■ **Passage shown**:
The document says that the max in NextFloat is exclusive, but it’s not true.
var rand=new Unity.Mathematics.Random(1783403415);
Debug.Log(1.5f==rand.NextFloat(1f, 1.5f));//true
The document says that the max in NextFloat is exclusive, but it’s not true.
var rand=new Unity.Mathematics.Random(1783403415);
Debug.Log(1.5f==rand.NextFloat(1f, 1.5f));//true
Indeed, it doesn’t work the way it describes. You should consider submitting a bug report to bring this to their attention. It seems to be due to precision problems with floating-point values. The source random value ([0-1)
) remains in the correct bounds, but there’s a problem in the subsequent mapping to the target bounds.

■ **Provided information**:
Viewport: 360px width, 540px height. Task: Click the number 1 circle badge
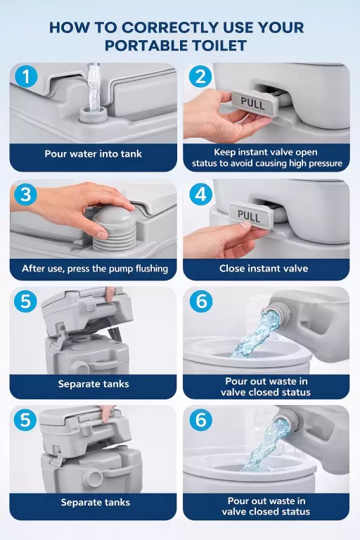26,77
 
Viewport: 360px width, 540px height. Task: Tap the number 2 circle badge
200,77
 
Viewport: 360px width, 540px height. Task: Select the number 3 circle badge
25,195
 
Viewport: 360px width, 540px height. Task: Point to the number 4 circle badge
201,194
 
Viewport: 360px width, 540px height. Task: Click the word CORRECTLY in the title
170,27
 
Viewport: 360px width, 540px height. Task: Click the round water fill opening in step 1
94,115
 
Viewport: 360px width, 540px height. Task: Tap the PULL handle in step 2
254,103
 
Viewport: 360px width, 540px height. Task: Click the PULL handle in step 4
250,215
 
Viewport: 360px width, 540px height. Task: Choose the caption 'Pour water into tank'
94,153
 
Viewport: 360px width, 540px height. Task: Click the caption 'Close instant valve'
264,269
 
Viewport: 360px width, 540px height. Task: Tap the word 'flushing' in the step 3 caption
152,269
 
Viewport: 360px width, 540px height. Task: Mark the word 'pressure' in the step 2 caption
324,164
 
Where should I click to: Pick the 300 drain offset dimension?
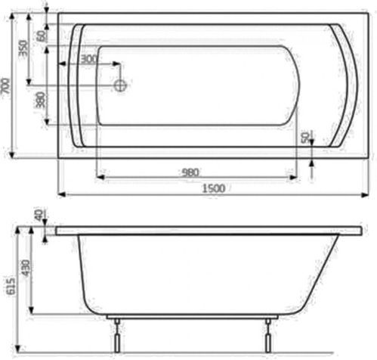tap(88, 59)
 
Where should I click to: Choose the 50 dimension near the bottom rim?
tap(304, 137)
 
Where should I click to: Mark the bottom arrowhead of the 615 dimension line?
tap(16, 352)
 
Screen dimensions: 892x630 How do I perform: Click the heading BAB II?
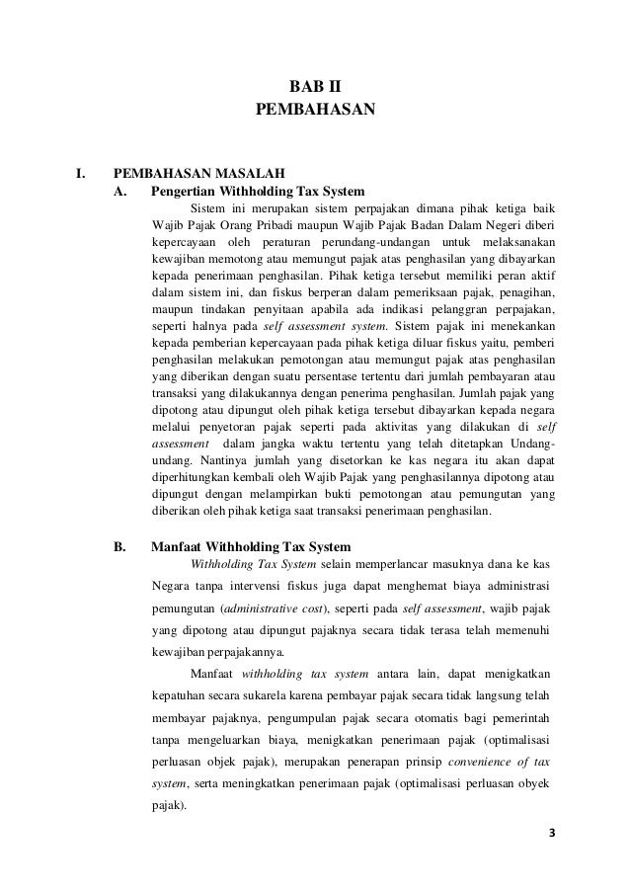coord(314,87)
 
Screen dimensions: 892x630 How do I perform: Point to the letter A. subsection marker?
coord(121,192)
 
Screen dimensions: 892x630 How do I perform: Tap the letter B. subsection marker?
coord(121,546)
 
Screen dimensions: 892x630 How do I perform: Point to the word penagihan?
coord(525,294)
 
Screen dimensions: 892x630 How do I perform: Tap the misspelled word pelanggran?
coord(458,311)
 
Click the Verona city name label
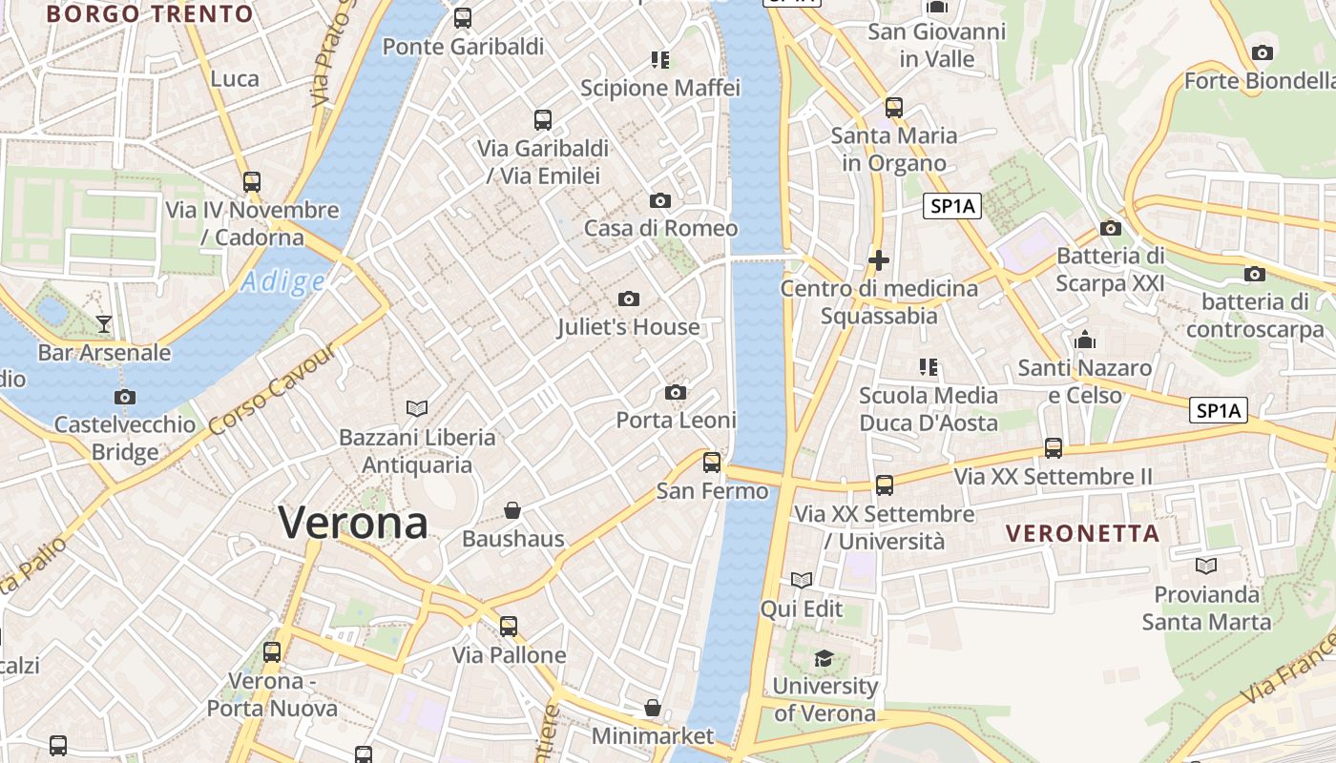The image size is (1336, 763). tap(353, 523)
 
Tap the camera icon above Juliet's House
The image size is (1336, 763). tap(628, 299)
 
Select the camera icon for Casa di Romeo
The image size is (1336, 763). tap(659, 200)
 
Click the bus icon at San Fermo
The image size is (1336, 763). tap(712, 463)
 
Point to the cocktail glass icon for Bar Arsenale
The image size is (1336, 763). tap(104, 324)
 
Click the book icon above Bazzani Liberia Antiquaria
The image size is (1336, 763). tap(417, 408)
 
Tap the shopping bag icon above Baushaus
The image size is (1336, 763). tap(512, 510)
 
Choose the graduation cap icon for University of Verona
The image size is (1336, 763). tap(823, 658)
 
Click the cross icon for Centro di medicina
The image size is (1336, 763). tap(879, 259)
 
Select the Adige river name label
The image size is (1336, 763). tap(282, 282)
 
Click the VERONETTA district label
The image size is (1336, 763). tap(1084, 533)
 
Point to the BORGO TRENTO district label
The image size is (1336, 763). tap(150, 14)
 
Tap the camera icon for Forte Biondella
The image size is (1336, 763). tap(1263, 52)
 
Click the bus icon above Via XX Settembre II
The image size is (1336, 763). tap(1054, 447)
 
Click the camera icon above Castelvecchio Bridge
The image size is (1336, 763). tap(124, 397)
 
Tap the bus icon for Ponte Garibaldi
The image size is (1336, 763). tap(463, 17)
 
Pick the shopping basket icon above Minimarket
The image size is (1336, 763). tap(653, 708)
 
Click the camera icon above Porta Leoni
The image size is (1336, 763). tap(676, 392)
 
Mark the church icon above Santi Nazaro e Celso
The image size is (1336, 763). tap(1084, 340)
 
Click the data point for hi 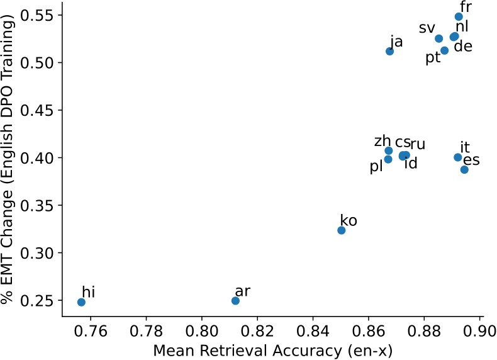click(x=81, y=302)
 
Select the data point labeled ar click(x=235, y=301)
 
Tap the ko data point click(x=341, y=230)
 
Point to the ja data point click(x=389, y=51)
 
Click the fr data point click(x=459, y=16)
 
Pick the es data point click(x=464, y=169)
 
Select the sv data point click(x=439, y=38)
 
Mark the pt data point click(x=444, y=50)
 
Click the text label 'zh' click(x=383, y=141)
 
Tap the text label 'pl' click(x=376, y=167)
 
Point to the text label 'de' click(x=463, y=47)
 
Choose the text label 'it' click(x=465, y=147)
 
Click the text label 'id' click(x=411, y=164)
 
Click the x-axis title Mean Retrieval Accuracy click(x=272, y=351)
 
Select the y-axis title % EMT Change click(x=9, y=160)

* * *

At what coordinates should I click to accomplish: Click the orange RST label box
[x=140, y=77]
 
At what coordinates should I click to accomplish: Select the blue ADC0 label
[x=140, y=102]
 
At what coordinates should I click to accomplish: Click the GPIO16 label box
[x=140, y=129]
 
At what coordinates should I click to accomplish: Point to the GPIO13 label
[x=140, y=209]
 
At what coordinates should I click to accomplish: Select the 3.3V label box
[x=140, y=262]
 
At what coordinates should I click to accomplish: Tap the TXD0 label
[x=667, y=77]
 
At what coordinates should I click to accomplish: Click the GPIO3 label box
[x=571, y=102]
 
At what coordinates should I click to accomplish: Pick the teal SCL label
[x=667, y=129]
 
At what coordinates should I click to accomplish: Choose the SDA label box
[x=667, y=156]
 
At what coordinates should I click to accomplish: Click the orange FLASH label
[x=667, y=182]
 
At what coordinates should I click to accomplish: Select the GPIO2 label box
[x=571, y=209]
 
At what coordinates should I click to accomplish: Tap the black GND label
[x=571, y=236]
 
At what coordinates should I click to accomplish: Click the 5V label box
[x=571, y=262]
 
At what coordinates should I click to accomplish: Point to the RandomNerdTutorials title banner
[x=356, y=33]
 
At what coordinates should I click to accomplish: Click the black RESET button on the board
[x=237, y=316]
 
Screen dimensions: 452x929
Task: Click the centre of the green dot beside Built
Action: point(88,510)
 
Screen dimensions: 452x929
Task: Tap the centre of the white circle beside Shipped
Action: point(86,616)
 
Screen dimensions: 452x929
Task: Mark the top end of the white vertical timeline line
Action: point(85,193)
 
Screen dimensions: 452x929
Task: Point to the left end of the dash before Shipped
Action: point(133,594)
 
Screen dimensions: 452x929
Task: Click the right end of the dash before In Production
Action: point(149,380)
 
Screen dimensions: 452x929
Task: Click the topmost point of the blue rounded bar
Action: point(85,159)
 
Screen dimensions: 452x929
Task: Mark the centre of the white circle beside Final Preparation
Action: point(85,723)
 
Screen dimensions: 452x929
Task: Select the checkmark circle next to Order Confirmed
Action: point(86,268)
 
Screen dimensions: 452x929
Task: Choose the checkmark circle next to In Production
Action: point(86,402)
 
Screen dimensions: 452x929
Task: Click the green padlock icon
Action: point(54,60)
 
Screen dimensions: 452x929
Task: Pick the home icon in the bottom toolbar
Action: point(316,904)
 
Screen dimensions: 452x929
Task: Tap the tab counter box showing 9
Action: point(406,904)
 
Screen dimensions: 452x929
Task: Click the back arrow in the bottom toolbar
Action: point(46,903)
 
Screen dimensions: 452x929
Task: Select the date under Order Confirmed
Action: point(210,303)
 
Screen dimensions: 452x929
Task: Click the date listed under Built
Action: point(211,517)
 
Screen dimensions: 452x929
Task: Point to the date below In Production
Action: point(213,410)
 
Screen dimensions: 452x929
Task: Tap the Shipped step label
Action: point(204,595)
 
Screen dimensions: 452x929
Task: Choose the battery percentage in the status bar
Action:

* * *

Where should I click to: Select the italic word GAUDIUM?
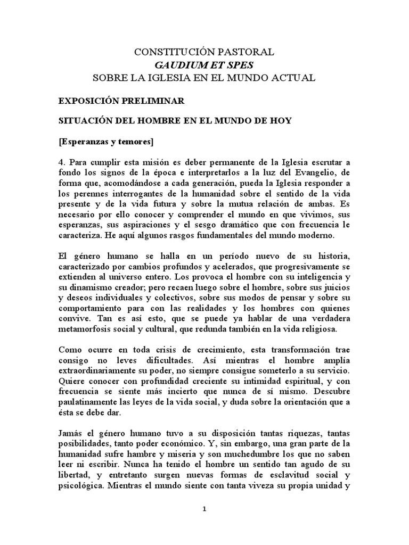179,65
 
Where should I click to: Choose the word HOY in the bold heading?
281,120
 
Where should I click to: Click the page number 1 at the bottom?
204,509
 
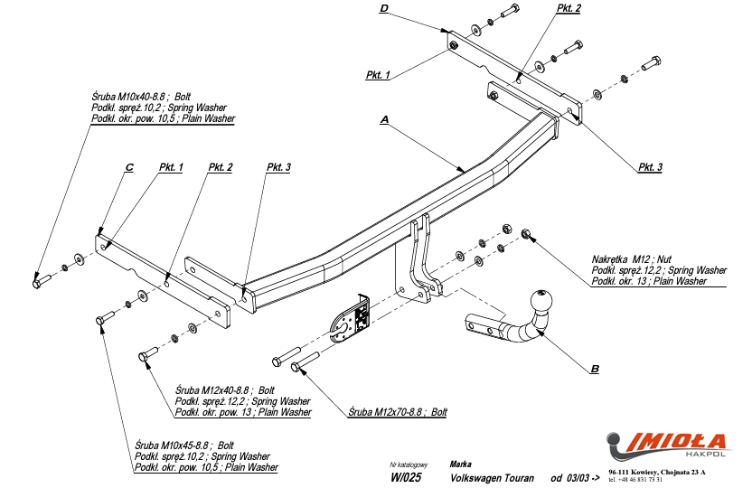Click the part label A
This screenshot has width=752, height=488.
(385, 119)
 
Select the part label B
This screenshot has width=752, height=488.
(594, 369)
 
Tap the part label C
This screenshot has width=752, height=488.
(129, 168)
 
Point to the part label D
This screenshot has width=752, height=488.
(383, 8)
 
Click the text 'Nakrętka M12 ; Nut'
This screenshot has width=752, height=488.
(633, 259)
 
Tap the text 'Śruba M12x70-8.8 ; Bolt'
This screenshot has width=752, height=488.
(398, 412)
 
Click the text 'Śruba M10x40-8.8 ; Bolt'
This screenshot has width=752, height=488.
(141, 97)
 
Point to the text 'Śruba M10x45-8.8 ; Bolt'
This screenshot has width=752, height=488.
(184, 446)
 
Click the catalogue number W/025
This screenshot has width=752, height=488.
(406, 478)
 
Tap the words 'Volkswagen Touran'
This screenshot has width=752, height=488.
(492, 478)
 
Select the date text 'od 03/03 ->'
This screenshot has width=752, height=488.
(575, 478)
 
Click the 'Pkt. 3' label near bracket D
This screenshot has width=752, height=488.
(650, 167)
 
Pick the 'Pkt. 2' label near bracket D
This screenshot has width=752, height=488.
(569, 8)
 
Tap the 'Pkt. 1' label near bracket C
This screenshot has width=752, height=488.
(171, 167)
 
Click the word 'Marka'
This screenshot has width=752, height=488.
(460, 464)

■ **Exercise instructions**:
**1.** In the NextFloat discussion, list every distinct numeric literal that appears in the code lines.
**2.** Answer from the NextFloat discussion:
(a) What result does the comment on the Debug.Log line give?
(b) Which value does the reply say remains in the correct bounds?
(c) What does the reply suggest submitting?

■ **Answers for each item**:
**1.**
1783403415
1.5f
1f

**2.**
(a) true
(b) The source random value ([0-1))
(c) A bug report